What the task requires:
Output the records, every one, exactly as given.

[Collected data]
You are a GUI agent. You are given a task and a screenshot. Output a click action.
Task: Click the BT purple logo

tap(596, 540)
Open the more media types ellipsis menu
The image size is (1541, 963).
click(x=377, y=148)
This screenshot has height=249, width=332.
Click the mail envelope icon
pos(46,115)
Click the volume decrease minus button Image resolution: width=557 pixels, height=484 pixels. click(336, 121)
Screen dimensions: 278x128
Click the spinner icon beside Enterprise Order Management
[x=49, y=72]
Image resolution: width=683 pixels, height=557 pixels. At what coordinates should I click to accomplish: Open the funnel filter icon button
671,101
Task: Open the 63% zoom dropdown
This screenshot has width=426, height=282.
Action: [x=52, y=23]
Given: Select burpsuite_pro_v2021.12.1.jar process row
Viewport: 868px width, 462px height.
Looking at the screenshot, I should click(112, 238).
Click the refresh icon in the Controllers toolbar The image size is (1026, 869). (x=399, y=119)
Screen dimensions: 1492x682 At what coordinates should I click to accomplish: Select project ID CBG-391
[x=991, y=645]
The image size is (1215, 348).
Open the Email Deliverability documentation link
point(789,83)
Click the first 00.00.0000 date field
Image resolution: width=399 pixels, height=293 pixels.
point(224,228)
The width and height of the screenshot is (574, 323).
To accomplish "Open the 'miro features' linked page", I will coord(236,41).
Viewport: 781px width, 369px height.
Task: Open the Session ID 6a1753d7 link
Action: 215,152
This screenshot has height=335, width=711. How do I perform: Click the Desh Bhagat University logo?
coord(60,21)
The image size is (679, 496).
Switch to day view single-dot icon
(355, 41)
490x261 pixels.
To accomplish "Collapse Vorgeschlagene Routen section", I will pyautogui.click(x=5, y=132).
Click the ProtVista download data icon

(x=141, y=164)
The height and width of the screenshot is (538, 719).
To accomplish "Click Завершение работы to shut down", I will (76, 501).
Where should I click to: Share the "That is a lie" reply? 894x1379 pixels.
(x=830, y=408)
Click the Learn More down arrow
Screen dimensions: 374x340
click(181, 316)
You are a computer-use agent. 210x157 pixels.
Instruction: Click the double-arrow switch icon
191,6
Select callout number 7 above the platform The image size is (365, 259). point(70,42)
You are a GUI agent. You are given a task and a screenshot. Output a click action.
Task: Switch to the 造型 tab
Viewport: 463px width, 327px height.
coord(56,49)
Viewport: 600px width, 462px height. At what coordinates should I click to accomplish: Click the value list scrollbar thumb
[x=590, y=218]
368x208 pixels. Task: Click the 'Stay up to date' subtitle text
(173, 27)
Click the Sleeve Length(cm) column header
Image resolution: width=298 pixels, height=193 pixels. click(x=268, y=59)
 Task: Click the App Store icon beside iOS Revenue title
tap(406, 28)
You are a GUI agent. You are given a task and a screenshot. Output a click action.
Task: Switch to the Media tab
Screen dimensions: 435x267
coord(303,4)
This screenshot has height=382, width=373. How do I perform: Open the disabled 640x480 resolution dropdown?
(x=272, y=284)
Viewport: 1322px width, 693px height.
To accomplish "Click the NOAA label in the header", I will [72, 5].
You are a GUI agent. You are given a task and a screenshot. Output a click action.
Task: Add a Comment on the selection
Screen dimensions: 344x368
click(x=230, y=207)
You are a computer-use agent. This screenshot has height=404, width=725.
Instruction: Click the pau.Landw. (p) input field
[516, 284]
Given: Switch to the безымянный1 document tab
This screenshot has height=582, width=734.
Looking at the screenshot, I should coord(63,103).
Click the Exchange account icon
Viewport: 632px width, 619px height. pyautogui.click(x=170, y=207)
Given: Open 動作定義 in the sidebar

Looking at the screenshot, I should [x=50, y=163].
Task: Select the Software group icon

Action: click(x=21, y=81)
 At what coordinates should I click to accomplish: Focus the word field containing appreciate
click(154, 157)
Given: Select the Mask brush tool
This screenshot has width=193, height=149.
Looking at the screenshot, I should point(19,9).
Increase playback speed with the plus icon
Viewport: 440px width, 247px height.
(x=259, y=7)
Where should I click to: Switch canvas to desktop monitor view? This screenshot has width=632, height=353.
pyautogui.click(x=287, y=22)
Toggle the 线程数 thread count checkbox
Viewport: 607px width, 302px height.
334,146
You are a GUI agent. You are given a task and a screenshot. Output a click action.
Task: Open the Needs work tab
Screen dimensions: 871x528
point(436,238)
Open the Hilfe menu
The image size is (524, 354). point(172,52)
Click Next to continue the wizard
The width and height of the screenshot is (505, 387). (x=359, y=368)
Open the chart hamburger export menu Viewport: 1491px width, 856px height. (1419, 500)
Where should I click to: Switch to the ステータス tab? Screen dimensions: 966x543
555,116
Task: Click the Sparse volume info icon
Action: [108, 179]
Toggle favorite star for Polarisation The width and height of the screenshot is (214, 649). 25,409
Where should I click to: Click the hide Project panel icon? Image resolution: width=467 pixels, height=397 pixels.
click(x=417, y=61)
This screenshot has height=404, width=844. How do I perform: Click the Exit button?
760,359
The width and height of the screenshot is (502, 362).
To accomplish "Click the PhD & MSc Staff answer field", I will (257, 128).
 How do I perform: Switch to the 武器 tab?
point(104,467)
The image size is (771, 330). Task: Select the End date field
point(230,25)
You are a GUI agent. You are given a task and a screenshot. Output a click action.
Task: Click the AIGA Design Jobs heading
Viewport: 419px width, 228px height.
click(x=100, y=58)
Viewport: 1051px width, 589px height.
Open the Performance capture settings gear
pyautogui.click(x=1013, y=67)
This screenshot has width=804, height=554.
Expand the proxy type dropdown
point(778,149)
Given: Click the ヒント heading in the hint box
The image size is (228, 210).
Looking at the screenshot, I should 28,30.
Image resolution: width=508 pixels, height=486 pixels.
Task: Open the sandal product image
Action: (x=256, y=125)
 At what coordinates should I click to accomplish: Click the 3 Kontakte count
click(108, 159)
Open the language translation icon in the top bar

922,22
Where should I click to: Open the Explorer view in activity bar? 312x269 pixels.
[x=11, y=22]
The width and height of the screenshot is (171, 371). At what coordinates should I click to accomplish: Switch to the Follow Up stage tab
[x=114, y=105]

Solved exercise:
You are a GUI agent. You are given a task and a screenshot. Output a click action.
Task: Click the BT purple logo

tap(596, 540)
Open the more media types ellipsis menu
The image size is (1541, 963).
click(x=377, y=148)
This screenshot has height=249, width=332.
Click the mail envelope icon
pos(46,115)
Click the volume decrease minus button Image resolution: width=557 pixels, height=484 pixels. click(336, 121)
Screen dimensions: 278x128
Click the spinner icon beside Enterprise Order Management
[x=49, y=72]
Image resolution: width=683 pixels, height=557 pixels. At what coordinates should I click to accomplish: Open the funnel filter icon button
671,101
Task: Open the 63% zoom dropdown
This screenshot has width=426, height=282.
Action: [x=52, y=23]
Given: Select burpsuite_pro_v2021.12.1.jar process row
Viewport: 868px width, 462px height.
Looking at the screenshot, I should click(112, 238).
Click the refresh icon in the Controllers toolbar The image size is (1026, 869). (x=399, y=119)
Screen dimensions: 1492x682 At what coordinates should I click to accomplish: Select project ID CBG-391
[x=991, y=645]
The image size is (1215, 348).
Open the Email Deliverability documentation link
point(789,83)
Click the first 00.00.0000 date field
Image resolution: width=399 pixels, height=293 pixels.
point(224,228)
The width and height of the screenshot is (574, 323).
To accomplish "Open the 'miro features' linked page", I will coord(236,41).
Viewport: 781px width, 369px height.
Task: Open the Session ID 6a1753d7 link
Action: 215,152
This screenshot has height=335, width=711. How do I perform: Click the Desh Bhagat University logo?
coord(60,21)
The image size is (679, 496).
Switch to day view single-dot icon
(355, 41)
490x261 pixels.
To accomplish "Collapse Vorgeschlagene Routen section", I will pyautogui.click(x=5, y=132).
Click the ProtVista download data icon

(x=141, y=164)
The height and width of the screenshot is (538, 719).
To accomplish "Click Завершение работы to shut down", I will (76, 501).
Where should I click to: Share the "That is a lie" reply? 894x1379 pixels.
(x=830, y=408)
Click the Learn More down arrow
Screen dimensions: 374x340
click(181, 316)
You are a computer-use agent. 210x157 pixels.
Instruction: Click the double-arrow switch icon
191,6
Select callout number 7 above the platform The image size is (365, 259). point(70,42)
You are a GUI agent. You are given a task and a screenshot. Output a click action.
Task: Switch to the 造型 tab
Viewport: 463px width, 327px height.
coord(56,49)
Viewport: 600px width, 462px height. At what coordinates should I click to accomplish: Click the value list scrollbar thumb
[x=590, y=218]
368x208 pixels. Task: Click the 'Stay up to date' subtitle text
(173, 27)
Click the Sleeve Length(cm) column header
Image resolution: width=298 pixels, height=193 pixels. click(x=268, y=59)
 Task: Click the App Store icon beside iOS Revenue title
tap(406, 28)
You are a GUI agent. You are given a task and a screenshot. Output a click action.
Task: Switch to the Media tab
Screen dimensions: 435x267
coord(303,4)
This screenshot has height=382, width=373. How do I perform: Open the disabled 640x480 resolution dropdown?
(x=272, y=284)
Viewport: 1322px width, 693px height.
To accomplish "Click the NOAA label in the header", I will [72, 5].
You are a GUI agent. You are given a task and a screenshot. Output a click action.
Task: Add a Comment on the selection
Screen dimensions: 344x368
click(x=230, y=207)
You are a computer-use agent. This screenshot has height=404, width=725.
Instruction: Click the pau.Landw. (p) input field
[516, 284]
Given: Switch to the безымянный1 document tab
This screenshot has height=582, width=734.
Looking at the screenshot, I should coord(63,103).
Click the Exchange account icon
Viewport: 632px width, 619px height. pyautogui.click(x=170, y=207)
Given: Open 動作定義 in the sidebar

Looking at the screenshot, I should [x=50, y=163].
Task: Select the Software group icon

Action: click(x=21, y=81)
 At what coordinates should I click to accomplish: Focus the word field containing appreciate
click(154, 157)
Given: Select the Mask brush tool
This screenshot has width=193, height=149.
Looking at the screenshot, I should point(19,9).
Increase playback speed with the plus icon
Viewport: 440px width, 247px height.
(x=259, y=7)
Where should I click to: Switch canvas to desktop monitor view? This screenshot has width=632, height=353.
pyautogui.click(x=287, y=22)
Toggle the 线程数 thread count checkbox
Viewport: 607px width, 302px height.
334,146
You are a GUI agent. You are given a task and a screenshot. Output a click action.
Task: Open the Needs work tab
Screen dimensions: 871x528
point(436,238)
Open the Hilfe menu
The image size is (524, 354). point(172,52)
Click Next to continue the wizard
The width and height of the screenshot is (505, 387). (x=359, y=368)
Open the chart hamburger export menu Viewport: 1491px width, 856px height. (1419, 500)
Where should I click to: Switch to the ステータス tab? Screen dimensions: 966x543
555,116
Task: Click the Sparse volume info icon
Action: [108, 179]
Toggle favorite star for Polarisation The width and height of the screenshot is (214, 649). 25,409
Where should I click to: Click the hide Project panel icon? Image resolution: width=467 pixels, height=397 pixels.
click(x=417, y=61)
This screenshot has height=404, width=844. How do I perform: Click the Exit button?
760,359
The width and height of the screenshot is (502, 362).
To accomplish "Click the PhD & MSc Staff answer field", I will (257, 128).
 How do I perform: Switch to the 武器 tab?
point(104,467)
The image size is (771, 330). Task: Select the End date field
point(230,25)
You are a GUI agent. You are given a task and a screenshot. Output a click action.
Task: Click the AIGA Design Jobs heading
Viewport: 419px width, 228px height.
click(x=100, y=58)
Viewport: 1051px width, 589px height.
Open the Performance capture settings gear
pyautogui.click(x=1013, y=67)
This screenshot has width=804, height=554.
Expand the proxy type dropdown
point(778,149)
Given: Click the ヒント heading in the hint box
The image size is (228, 210).
Looking at the screenshot, I should 28,30.
Image resolution: width=508 pixels, height=486 pixels.
Task: Open the sandal product image
Action: (x=256, y=125)
 At what coordinates should I click to accomplish: Click the 3 Kontakte count
click(108, 159)
Open the language translation icon in the top bar

922,22
Where should I click to: Open the Explorer view in activity bar? 312x269 pixels.
[x=11, y=22]
The width and height of the screenshot is (171, 371). At what coordinates should I click to accomplish: Switch to the Follow Up stage tab
[x=114, y=105]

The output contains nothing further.